Non un’idea risolutiva per ogni problema, ma storia d’amore
E il Papa prosegue nell’evidenziare il sovvertimento che porta con sé il Natale, lo sparigliare delle carte, dei progetti per come li potrebbe concepire la mente dell’essere umano. Un bambino di fronte alle attese dei popoli, un inerme di fronte al dolore dei miseri. E “davanti alla violenza e alla sopraffazione – le parole del Pontefice – Egli accende una luce gentile che illumina di salvezza tutti i figli di questo mondo”. E qui la citazione di Sant’Agostino: «la superbia umana ti ha tanto schiacciato che poteva sollevarti soltanto l’umiltà divina».
Ammiriamo, carissimi, la sapienza del Natale. Nel bambino Gesù, Dio dà al mondo una vita nuova: la sua, per tutti. Non un’idea risolutiva per ogni problema, ma una storia d’amore che ci coinvolge.
Ci basterà questo amore, per cambiare la nostra storia?
A fare da corona alla nascita di Gesù un ‘esercito celeste’: sono gli angeli che il Papa, ripetendo un binomio di aggettivi ricorrente nei suoi discorsi, definisce “schiere disarmate e disarmanti”. Poi l’affondo su alcune radici delle crisi contemporanee che riconducono, in effetti, all’atavica avidità e superbia dell’uomo:
Sì, mentre un’economia distorta induce a trattare gli uomini come merce, Dio si fa simile a noi, rivelando l’infinita dignità di ogni persona. Mentre l’uomo vuole diventare Dio per dominare sul prossimo, Dio vuole diventare uomo per liberarci da ogni schiavitù. Ci basterà questo amore, per cambiare la nostra storia?
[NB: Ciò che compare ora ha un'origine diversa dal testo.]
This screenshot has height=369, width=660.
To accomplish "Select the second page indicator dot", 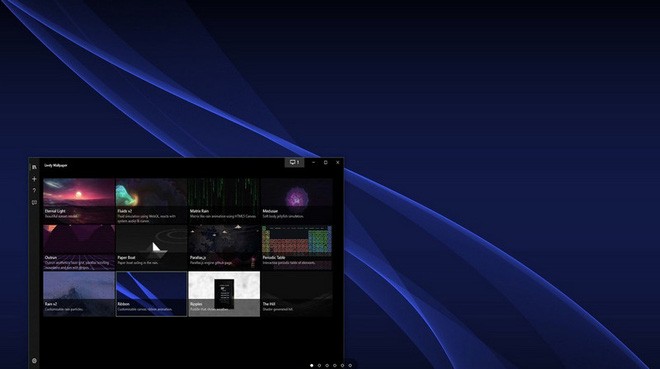I will [x=319, y=366].
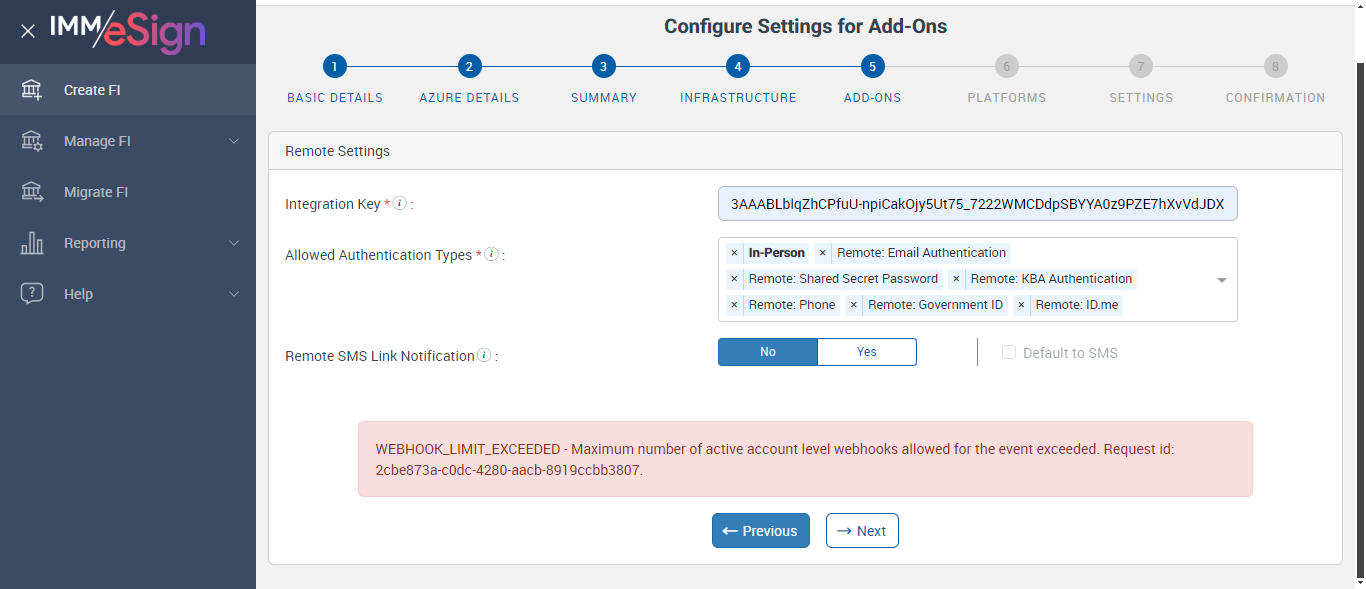Viewport: 1366px width, 589px height.
Task: Close the sidebar with the X icon
Action: pyautogui.click(x=28, y=31)
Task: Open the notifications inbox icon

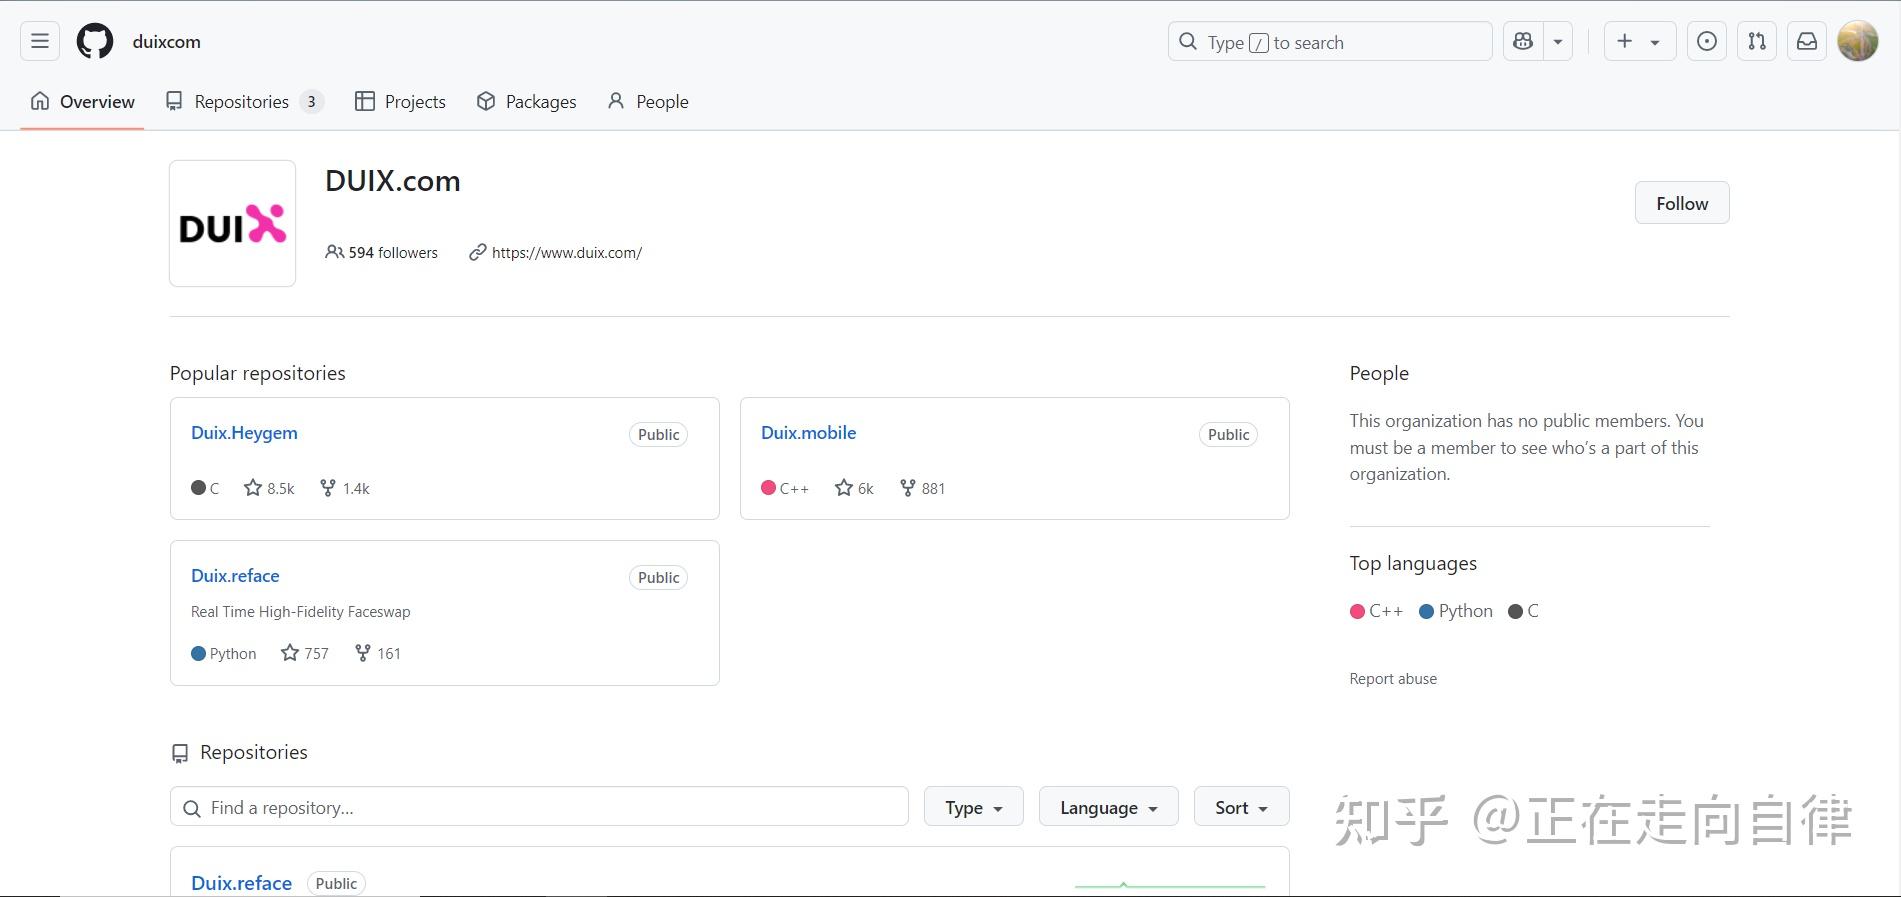Action: coord(1807,42)
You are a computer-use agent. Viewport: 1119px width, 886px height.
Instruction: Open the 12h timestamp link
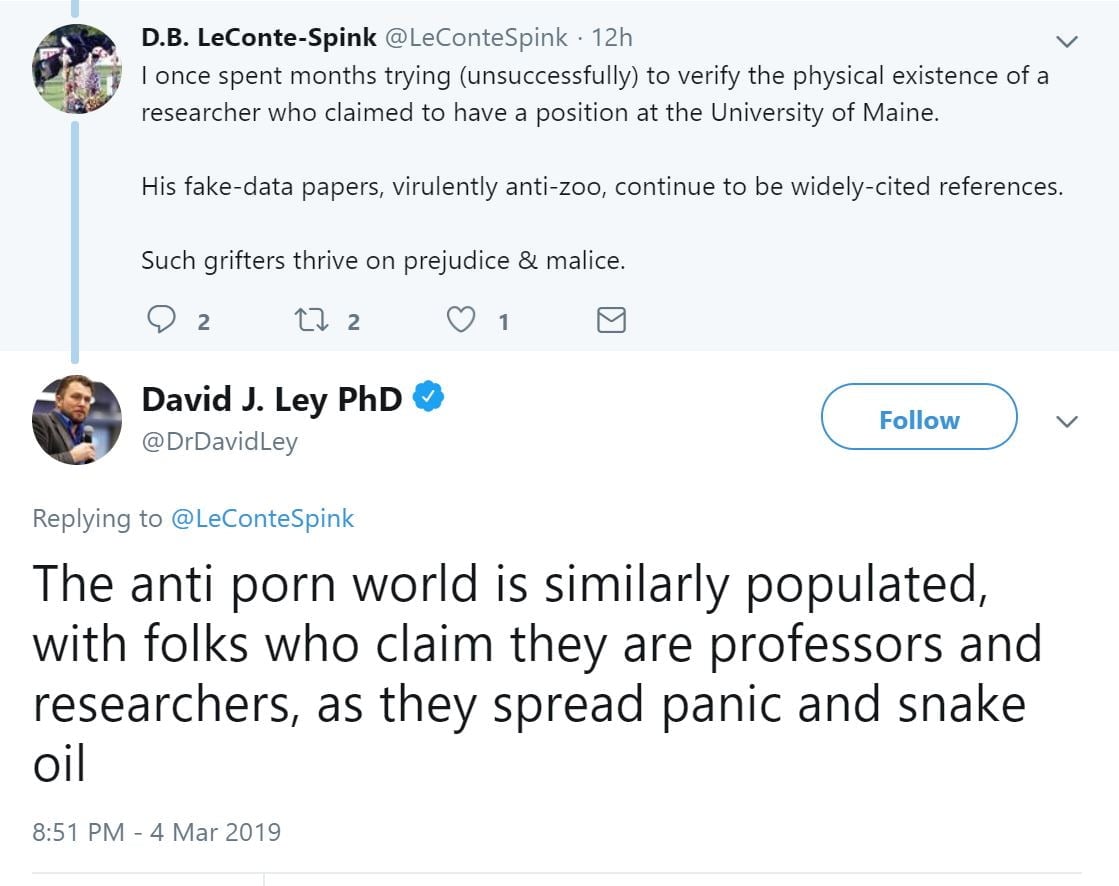(612, 38)
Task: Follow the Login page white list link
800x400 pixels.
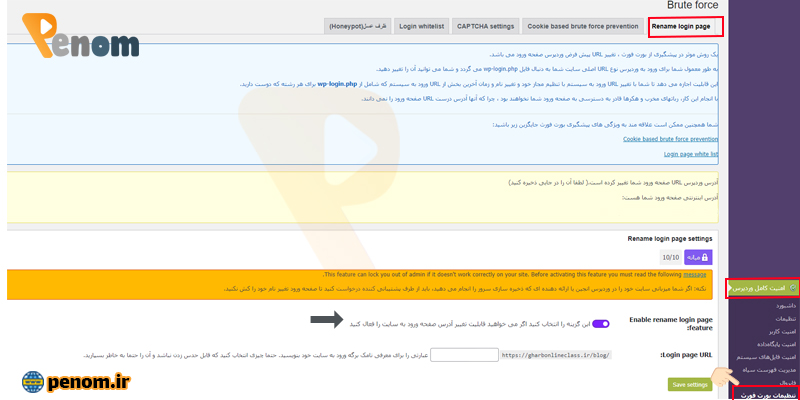Action: point(691,154)
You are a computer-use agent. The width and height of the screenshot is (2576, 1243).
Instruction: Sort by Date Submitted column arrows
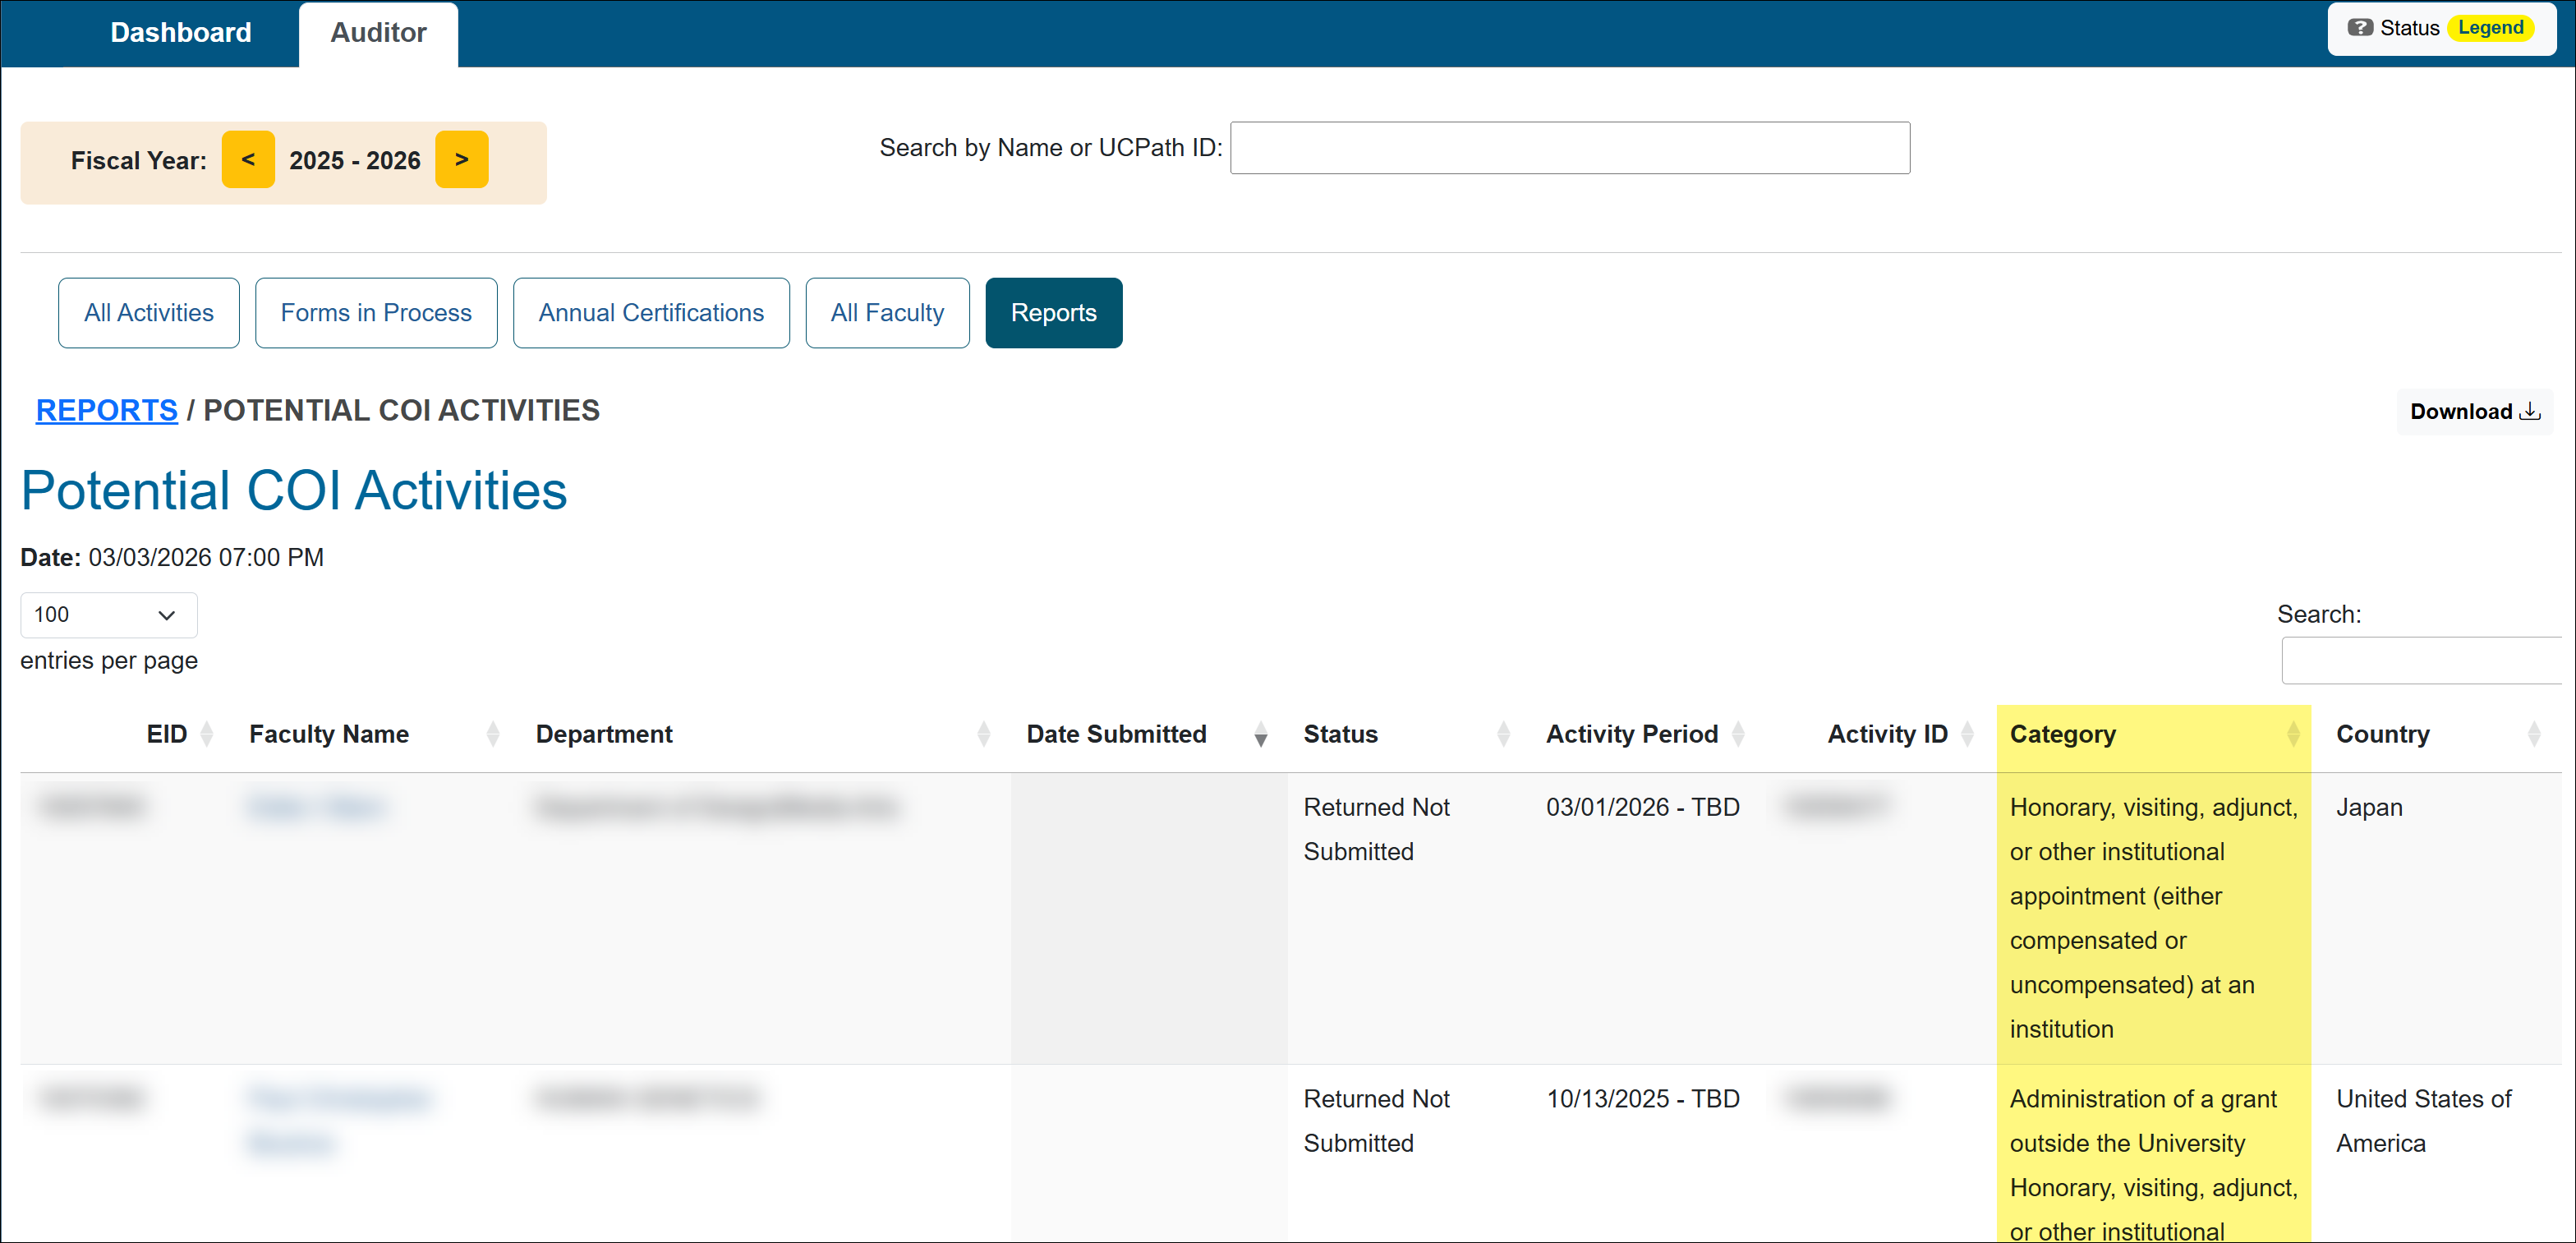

Il Natale è per noi tempo di gratitudine e di missione
L’omelia di Leone si conclude con il ricordo di come, nella notte di Natale di un anno fa, Francesco abbia posto in relazione profonda la nascita di Gesù con la speranza, avviando un Anno Santo dedicato. “Ora che il Giubileo si avvia al suo compimento – invita il Papa stanotte -, il Natale è per noi tempo di gratitudine e di missione. Gratitudine per il dono ricevuto, missione per testimoniarlo al mondo”.
Sorelle e fratelli, la contemplazione del Verbo fatto carne suscita in tutta la Chiesa una parola nuova e vera: proclamiamo allora la gioia del Natale, che è festa della fede, della carità e della speranza. È festa della fede, perché Dio diventa uomo, nascendo dalla Vergine. È festa della carità, perché il dono del Figlio redentore si avvera nella dedizione fraterna. È festa della speranza, perché il bambino Gesù la accende in noi, facendoci messaggeri di pace.
Il Bambinello nel presepe, la preghiera della Chiesa
Quei bambini, che rappresentano il mondo, sono gli stessi che accompagnano il Vescovo di Roma, al termine della Messa, presso il presepe allestito in basilica. Il Papa porta il Bambinello che sarà il diacono a deporre nella culla. Una immagine di grande dolcezza, come dolce è stata l’intera liturgia con un Papa in alcuni momenti intimamente commosso e che non ha lesinato carezze, infine, per quei piccoli dagli abiti tradizionali dei propri Paesi di origine. Gesù è nato: quel “principe della pace” a cui è stata rivolta la supplica, nella preghiera universale, di “spezzare le catene dell’odio e della violenza”, di trasformare “i cuori dei governanti delle nazioni, perché a tutte le genti sia donata la vera speranza di bene”. E perché la Chiesa si lasci interpellare dalla storia e “sia lievito di concordia per il mondo”.